- **Task statement**: An exact copy of every line from the one holding "How do I perform: Select" to the end of the entries below is required; leave the pictures out.
___ Source material ___
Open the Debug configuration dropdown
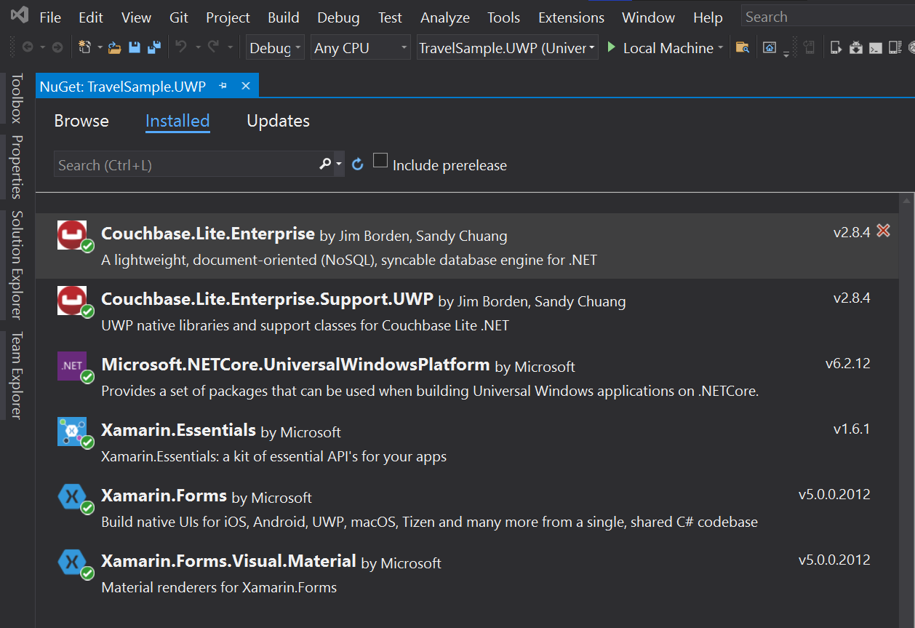The height and width of the screenshot is (628, 915). point(275,48)
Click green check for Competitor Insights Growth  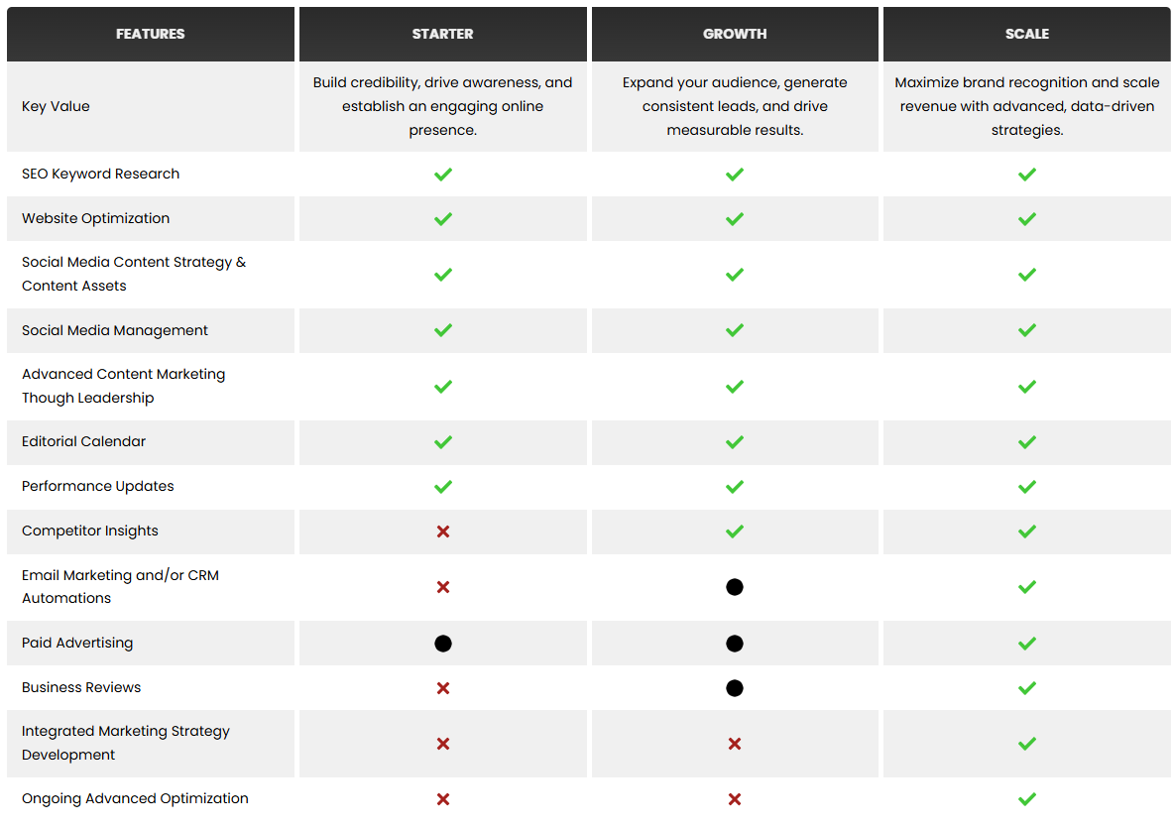tap(735, 532)
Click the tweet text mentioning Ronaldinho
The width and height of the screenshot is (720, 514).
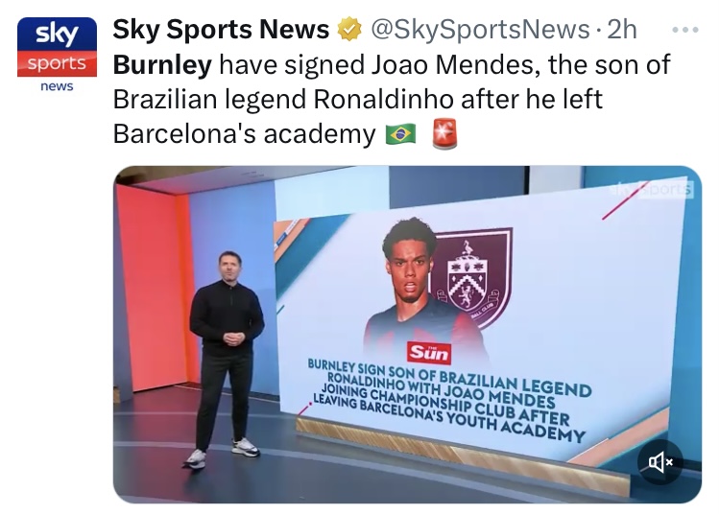click(x=357, y=99)
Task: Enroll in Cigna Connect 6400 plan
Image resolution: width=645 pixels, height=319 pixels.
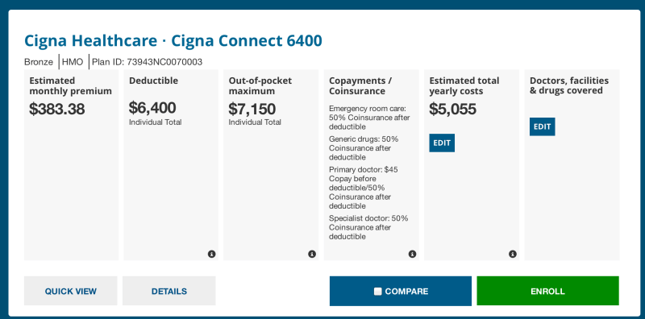Action: click(x=547, y=291)
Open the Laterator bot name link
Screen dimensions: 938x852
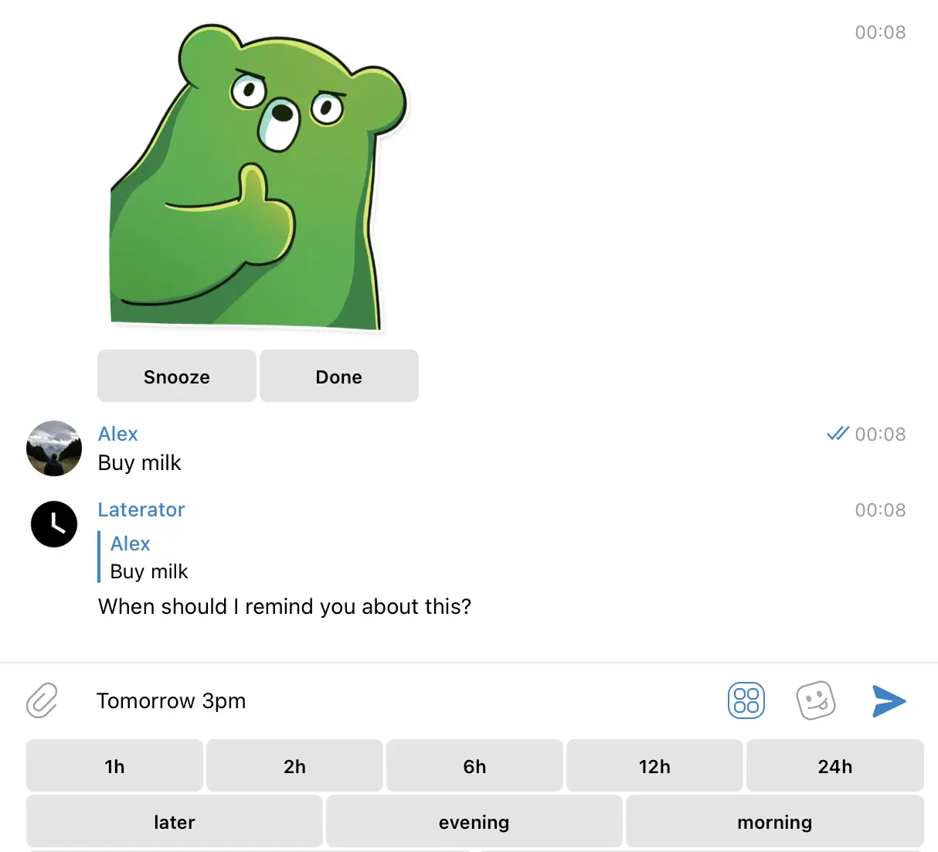click(x=141, y=509)
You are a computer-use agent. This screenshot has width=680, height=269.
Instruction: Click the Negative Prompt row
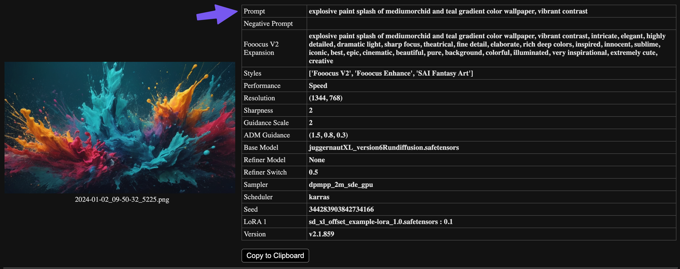[268, 23]
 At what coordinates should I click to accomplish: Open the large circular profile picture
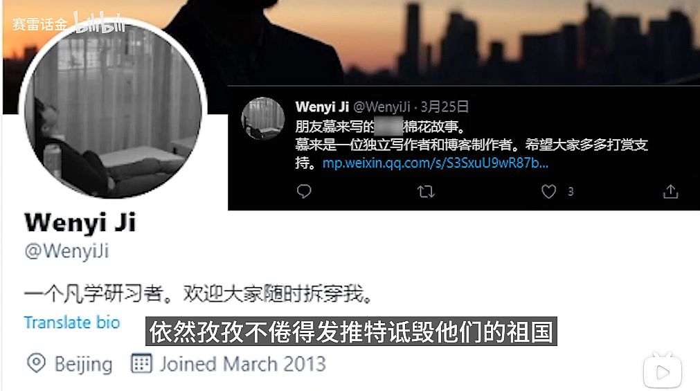(x=112, y=109)
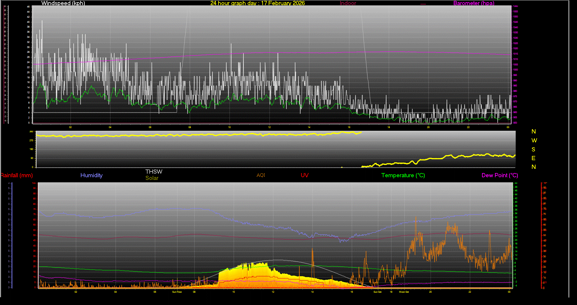Viewport: 577px width, 305px height.
Task: Click the Humidity legend label
Action: pos(91,175)
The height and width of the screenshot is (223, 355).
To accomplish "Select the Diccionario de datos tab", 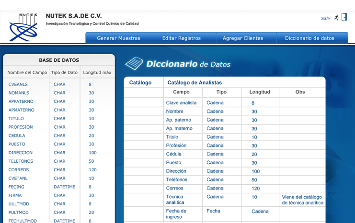I will (x=309, y=38).
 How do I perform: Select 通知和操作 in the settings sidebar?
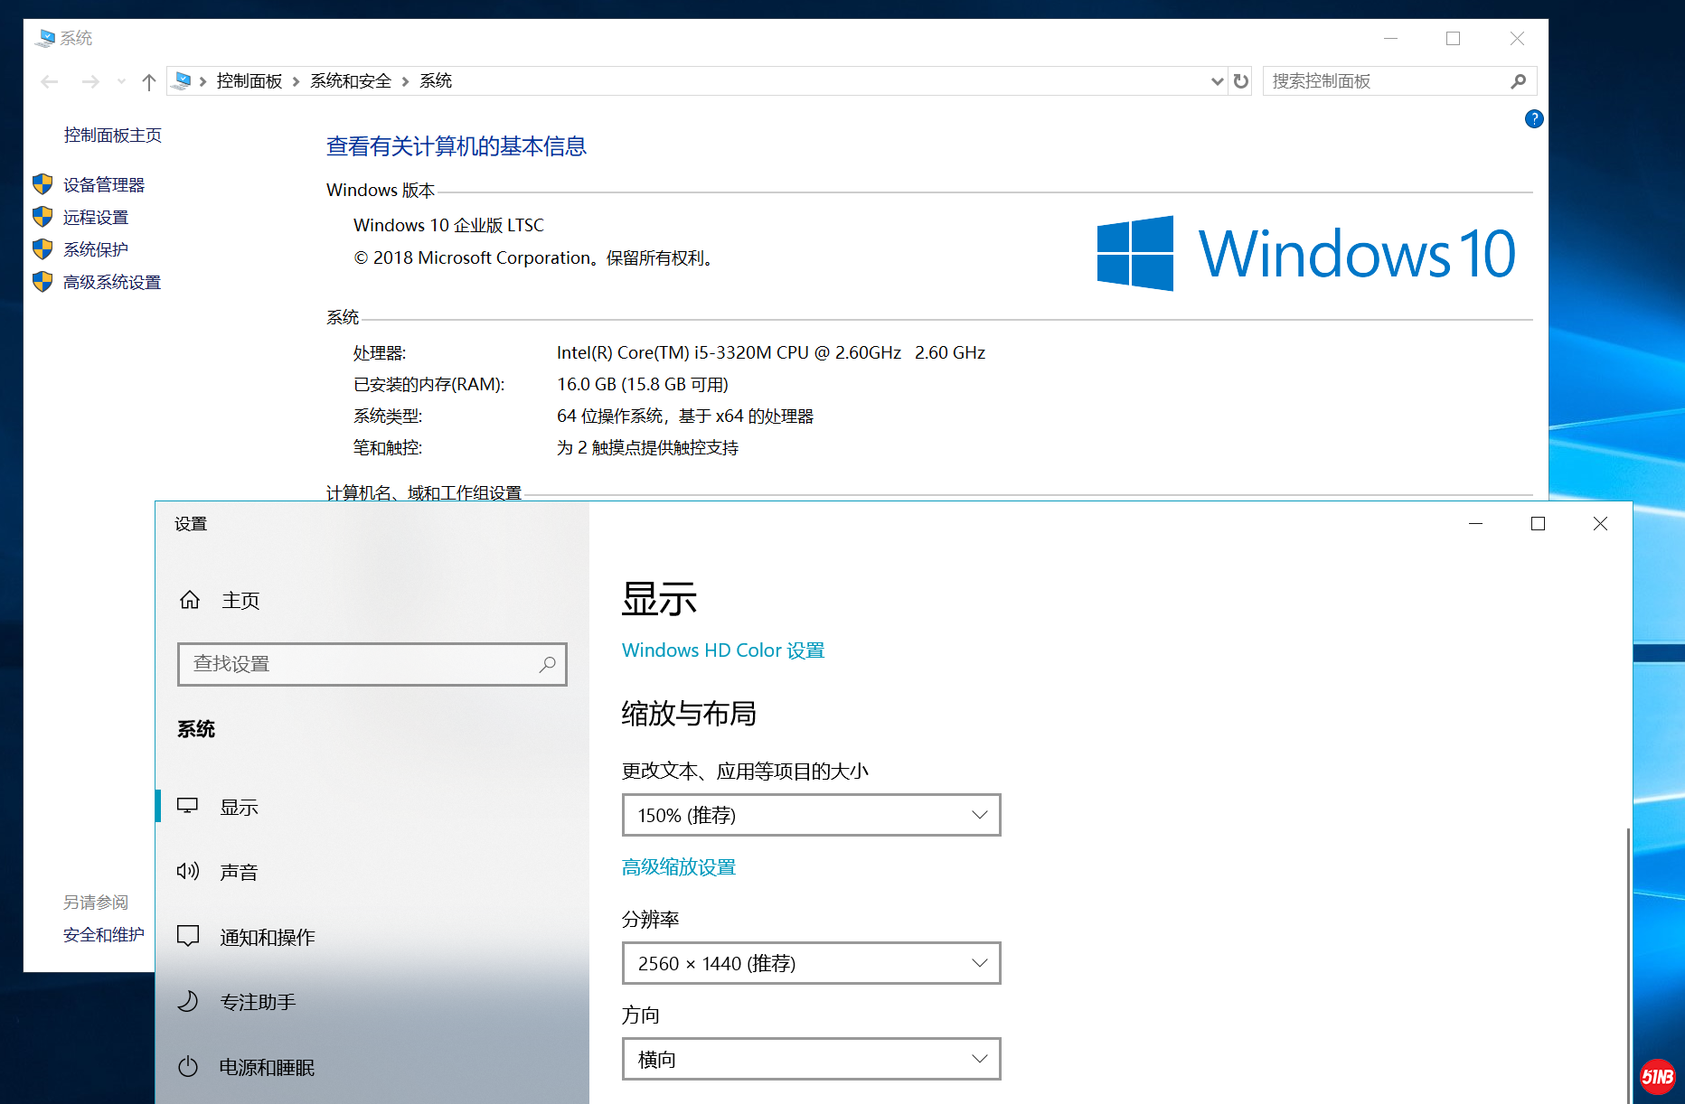click(x=268, y=937)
___
- **Exercise result**:
 How do I perform: Select 通知和操作 in the settings sidebar?
click(x=268, y=937)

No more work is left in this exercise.